Hydroponics is a century old system for growing plants without the use of soil, by immersing their roots in a nutrient-rich solution instead. Aside from not requiring soil, hydroponics also enables the recirculation of water through the system, drastically cutting the volume of water necessary for growth.
Hydroponic systems fall into two major types: those in which the plant roots are suspended in only the mineral solution (solution culture) and those in which the plant roots are immersed in another solid medium, like gravel or clay pebbles (medium culture).
The techniques for executing hydroponics range from the very simple to the considerably complex. The simplest technique, hand watering, involves suspending the plant roots in water or a substrate and adding water to the system often enough to keep the roots submerged at all times.
Plants need to have fresh nutrients available for healthy growth.

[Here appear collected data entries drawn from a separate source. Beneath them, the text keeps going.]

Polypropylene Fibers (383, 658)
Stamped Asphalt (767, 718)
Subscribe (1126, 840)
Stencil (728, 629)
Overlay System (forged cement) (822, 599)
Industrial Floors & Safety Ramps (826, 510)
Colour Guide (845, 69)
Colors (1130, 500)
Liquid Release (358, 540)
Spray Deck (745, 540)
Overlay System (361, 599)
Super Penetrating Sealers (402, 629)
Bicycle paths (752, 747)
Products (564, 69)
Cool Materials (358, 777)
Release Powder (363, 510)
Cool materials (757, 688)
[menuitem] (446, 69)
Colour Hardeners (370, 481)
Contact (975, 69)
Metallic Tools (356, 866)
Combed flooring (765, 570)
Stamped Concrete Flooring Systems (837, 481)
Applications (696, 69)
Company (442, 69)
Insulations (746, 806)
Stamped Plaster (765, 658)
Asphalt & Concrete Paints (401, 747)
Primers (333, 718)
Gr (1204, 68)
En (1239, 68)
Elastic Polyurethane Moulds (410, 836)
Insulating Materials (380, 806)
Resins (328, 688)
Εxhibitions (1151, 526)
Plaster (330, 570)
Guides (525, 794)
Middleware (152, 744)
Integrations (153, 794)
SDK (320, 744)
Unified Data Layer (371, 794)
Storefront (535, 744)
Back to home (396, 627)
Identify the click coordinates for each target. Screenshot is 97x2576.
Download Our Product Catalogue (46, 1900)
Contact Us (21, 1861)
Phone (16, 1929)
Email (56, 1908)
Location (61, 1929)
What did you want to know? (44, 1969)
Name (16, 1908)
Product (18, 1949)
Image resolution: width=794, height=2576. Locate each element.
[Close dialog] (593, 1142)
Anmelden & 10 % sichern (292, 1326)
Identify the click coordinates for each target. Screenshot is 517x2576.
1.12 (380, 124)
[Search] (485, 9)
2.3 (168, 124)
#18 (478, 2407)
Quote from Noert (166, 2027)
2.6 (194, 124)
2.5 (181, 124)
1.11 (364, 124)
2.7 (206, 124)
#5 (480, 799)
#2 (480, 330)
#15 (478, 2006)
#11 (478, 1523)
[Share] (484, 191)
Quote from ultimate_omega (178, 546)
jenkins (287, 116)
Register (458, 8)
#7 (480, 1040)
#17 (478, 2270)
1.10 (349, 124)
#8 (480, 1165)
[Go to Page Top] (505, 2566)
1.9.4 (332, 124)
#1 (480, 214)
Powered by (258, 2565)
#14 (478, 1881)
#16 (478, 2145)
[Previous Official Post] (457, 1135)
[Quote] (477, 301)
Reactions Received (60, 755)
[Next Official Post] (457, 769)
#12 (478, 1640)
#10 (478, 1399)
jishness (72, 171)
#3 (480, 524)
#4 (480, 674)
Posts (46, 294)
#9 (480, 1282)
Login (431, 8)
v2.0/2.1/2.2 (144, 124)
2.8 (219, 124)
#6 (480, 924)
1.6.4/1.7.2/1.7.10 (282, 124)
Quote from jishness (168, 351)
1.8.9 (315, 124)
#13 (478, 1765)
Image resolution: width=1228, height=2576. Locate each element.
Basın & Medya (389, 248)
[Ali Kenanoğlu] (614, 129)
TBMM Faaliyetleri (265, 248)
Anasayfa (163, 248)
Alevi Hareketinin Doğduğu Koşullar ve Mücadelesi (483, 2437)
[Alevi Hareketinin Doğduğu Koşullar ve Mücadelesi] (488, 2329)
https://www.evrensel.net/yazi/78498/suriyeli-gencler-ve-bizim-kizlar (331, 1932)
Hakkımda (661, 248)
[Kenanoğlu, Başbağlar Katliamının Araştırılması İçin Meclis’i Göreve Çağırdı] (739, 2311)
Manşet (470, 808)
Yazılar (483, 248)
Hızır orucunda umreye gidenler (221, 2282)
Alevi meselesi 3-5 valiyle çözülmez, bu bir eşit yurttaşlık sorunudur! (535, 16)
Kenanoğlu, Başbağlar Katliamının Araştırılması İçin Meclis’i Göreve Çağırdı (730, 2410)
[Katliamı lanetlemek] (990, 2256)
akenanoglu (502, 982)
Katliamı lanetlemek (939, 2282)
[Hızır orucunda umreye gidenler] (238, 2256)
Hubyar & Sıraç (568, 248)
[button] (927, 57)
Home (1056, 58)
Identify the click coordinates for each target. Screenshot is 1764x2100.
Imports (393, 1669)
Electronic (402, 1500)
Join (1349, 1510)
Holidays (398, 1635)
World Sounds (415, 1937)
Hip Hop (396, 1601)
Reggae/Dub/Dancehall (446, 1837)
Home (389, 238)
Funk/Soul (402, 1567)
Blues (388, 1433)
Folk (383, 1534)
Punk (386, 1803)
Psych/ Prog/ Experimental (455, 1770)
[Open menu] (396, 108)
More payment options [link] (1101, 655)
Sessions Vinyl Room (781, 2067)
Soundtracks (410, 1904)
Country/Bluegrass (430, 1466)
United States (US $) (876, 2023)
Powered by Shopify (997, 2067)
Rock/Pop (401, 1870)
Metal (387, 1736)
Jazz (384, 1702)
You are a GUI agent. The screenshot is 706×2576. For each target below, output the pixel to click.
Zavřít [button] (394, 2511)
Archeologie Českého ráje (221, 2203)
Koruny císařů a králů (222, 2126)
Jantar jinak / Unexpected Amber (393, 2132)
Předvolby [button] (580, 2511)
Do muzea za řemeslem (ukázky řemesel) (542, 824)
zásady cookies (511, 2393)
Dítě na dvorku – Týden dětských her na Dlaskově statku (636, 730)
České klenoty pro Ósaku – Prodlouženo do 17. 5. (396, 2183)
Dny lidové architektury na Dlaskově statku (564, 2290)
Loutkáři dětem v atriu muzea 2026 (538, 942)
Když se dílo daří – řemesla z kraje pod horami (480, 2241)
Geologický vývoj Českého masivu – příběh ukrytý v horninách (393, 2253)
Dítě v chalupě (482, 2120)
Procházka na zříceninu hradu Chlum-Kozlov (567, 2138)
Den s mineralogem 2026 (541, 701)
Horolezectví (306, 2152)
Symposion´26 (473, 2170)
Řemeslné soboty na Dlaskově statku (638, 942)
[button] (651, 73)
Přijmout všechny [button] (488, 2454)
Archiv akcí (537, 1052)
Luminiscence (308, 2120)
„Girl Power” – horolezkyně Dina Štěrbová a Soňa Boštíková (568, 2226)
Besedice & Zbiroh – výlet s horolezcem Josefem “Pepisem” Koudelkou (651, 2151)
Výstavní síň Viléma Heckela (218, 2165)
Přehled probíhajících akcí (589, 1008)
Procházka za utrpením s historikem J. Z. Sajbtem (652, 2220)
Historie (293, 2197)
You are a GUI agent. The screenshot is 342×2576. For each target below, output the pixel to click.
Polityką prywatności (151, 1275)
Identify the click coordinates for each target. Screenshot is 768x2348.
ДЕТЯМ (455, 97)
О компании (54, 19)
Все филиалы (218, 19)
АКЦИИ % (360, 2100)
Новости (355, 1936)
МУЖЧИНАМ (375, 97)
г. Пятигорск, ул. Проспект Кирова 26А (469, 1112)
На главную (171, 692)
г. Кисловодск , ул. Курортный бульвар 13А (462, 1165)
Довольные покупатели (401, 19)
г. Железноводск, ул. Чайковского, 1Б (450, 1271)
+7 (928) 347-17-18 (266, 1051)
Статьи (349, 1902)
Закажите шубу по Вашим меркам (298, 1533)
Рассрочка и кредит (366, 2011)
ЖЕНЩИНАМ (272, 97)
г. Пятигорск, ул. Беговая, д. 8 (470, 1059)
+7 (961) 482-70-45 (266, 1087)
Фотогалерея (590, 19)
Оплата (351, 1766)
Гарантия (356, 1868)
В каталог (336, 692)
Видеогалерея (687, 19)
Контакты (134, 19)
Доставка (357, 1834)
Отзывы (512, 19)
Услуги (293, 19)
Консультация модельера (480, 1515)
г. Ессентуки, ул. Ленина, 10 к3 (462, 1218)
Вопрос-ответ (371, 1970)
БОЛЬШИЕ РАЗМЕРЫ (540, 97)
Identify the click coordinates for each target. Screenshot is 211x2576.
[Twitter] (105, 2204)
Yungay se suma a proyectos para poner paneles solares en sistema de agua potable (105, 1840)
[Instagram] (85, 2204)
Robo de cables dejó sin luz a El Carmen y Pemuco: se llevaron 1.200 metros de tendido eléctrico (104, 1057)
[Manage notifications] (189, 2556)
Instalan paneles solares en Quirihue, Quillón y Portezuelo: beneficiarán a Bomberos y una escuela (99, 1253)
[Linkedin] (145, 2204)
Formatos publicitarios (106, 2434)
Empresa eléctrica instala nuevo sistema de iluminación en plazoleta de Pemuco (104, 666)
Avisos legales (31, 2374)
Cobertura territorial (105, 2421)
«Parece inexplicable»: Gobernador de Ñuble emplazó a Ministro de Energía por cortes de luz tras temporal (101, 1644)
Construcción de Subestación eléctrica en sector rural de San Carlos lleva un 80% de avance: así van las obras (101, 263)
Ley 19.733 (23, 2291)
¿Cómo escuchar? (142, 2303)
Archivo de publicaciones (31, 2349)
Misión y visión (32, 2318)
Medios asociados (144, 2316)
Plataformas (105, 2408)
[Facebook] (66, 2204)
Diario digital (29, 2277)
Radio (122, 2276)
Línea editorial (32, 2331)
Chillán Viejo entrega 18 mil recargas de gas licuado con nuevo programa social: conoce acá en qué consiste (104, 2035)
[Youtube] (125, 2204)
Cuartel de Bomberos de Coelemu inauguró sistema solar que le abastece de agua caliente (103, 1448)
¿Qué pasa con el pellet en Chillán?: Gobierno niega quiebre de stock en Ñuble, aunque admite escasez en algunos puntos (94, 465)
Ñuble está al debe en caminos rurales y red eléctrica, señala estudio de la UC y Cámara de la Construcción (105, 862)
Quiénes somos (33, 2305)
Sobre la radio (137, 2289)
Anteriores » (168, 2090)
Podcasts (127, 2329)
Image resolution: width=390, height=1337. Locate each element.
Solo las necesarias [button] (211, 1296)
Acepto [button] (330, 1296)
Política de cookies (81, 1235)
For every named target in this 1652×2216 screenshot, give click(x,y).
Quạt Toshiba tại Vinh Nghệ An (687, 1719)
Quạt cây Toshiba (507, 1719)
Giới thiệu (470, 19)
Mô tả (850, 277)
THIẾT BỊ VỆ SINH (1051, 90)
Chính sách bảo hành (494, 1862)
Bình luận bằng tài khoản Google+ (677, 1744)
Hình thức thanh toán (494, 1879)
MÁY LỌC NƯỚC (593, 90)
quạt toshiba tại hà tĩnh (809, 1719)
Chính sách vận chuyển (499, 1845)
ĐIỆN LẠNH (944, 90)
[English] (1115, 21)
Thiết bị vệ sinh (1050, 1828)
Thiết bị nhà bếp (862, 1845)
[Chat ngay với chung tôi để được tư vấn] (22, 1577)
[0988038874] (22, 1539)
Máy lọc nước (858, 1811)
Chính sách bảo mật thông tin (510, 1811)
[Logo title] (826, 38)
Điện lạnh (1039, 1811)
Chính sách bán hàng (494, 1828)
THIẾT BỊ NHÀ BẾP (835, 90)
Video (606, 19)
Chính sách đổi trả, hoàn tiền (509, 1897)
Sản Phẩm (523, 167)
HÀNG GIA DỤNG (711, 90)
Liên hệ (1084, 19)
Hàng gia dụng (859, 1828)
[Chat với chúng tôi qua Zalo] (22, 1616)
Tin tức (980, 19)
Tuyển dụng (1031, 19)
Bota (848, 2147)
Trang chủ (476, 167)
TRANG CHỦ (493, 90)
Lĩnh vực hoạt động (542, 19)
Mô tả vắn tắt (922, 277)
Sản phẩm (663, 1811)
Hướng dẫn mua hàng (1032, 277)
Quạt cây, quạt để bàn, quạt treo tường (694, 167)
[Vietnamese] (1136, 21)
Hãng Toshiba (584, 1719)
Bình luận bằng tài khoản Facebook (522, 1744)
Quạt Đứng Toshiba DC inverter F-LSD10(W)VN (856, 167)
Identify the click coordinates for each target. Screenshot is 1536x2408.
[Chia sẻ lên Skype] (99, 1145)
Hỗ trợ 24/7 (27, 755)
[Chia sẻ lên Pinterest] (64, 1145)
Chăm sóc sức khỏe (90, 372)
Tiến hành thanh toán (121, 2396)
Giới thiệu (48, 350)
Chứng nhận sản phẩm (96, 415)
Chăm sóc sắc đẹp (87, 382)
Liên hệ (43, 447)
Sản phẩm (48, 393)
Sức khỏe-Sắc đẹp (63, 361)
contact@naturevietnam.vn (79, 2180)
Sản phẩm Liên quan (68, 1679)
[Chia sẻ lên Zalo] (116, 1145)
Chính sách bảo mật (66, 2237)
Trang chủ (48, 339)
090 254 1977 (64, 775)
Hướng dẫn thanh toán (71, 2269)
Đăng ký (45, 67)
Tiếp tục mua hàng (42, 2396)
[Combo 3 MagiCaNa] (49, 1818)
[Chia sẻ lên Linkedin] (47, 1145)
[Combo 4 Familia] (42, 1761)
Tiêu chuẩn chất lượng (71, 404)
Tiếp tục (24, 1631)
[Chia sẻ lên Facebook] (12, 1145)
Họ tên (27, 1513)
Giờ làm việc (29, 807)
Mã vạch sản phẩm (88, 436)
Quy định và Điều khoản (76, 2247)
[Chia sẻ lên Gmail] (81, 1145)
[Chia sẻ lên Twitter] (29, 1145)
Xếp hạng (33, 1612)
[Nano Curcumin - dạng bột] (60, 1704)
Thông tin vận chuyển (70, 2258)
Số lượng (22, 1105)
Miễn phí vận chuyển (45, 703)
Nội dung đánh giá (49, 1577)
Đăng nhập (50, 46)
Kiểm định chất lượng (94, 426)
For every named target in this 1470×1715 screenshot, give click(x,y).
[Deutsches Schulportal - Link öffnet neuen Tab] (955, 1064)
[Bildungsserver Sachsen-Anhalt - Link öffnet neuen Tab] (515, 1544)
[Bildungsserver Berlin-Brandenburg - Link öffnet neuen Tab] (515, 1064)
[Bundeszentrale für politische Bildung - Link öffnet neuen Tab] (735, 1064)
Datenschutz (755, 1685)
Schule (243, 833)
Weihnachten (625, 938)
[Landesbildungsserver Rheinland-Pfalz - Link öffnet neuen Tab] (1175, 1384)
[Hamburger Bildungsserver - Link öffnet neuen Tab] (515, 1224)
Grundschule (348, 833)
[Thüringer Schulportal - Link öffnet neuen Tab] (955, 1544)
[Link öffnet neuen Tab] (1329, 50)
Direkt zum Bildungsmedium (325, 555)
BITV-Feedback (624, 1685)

Ensuring regular reservoir changes every week is essential. pH and electro conductivity should be checked while mixing the nutrient solution. While the electro conductivity reading will help determine the amount of dissolved nutrients, the pH reading will help in maintaining pH values at levels that will enable plants to absorb the nutrients.
Static solution culture involves growing the plants in water containers, which can vary in size from mason jars to giant industrial tanks. Air is usually introduced into the system to encourage the flow of nutrients from the solution to the plant roots. Nutrients are added to the solution based when needed.
Continuous-flow solution culture uses a mechanical component (a pump) to continuously move nutrient rich-solution past the plant roots. By keeping the solution in circulation at all times, it attempts to deliver the maximum amount of nutrients and oxygen to optimize plant growth.
“Substrates” refer to the solid (non-soil) materials in which the roots of the plants are suspended in medium culture aquaponics.